I’ve been reading a lot of books lately on successful business strategies and the topic of mission statements often comes up.
It got me wondering, can nurses benefit from having a mission statement? Many of you already do, but you don’t even realize it. A mission statement can be derived from your philosophy of nursing. For example, what does being a nurse mean to you? What makes a good nurse? Answer these questions and there is the beginning of your mission statement.
Why Would a Nurse Want a Mission Statement?
Quite simply, because it adds meaning to what you do. This can be a great help, especially to those who are suffering from nurse burnout. If you take a moment to reflect on your mission statement, it could serve as a source of inspiration on those days when you just feel like you are just running around in circles, and not really accomplishing anything.

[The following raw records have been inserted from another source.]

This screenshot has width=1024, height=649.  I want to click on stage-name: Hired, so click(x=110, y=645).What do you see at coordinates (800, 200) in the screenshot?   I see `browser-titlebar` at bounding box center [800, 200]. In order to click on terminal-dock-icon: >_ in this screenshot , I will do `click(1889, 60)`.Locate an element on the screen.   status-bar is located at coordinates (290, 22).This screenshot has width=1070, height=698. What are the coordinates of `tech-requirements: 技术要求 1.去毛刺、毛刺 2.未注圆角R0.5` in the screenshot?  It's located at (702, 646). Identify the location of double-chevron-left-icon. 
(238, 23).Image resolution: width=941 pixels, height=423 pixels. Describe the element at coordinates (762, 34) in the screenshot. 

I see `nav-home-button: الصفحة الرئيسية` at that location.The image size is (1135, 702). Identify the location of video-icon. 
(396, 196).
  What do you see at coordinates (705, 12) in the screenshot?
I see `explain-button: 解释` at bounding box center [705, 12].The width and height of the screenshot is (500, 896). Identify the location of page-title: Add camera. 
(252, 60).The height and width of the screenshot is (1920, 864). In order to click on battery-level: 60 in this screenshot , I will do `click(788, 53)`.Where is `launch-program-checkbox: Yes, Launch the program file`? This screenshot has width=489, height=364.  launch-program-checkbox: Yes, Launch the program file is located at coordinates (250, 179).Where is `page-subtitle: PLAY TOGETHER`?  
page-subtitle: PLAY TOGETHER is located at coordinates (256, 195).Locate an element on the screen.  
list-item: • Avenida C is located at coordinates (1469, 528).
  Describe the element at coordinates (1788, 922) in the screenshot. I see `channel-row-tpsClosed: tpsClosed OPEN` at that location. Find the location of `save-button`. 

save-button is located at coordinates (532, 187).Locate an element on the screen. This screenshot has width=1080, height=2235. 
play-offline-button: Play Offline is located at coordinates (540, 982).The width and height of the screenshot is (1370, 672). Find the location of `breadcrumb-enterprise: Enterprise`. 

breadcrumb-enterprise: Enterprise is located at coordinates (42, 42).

Here’s an example: As a recovery room nurse I often felt dragged down by all the repetitive, meaningless tasks that I was required to do (charting vitals Q 15 minutes, fetching ginger ale and crackers, removing IVs, etc). What if instead of dwelling on these things, instead I focused on the following mission statement:
For all of my patients, I am going to help them to be in control of their health care process. This would include:
- Making sure they know when and with whom to schedule a follow-up appointment.
- Making sure they have the proper educational tools; e.g. if they have a nephrostomy tube placed, do they know how to care for it? If they have a pacemaker placed, are they aware of what the settings are, and what these settings mean?
- Do they need copies of their lab values for their personal records?
- Have the doctors answered all of their questions related to the procedure?
Sure, most of these things are part of the job anyway, but if I view them in the context of my mission statement, it might make my job more meaningful, and hence, more satisfying.
If you had to choose a mission statement as a nurse, what would it be?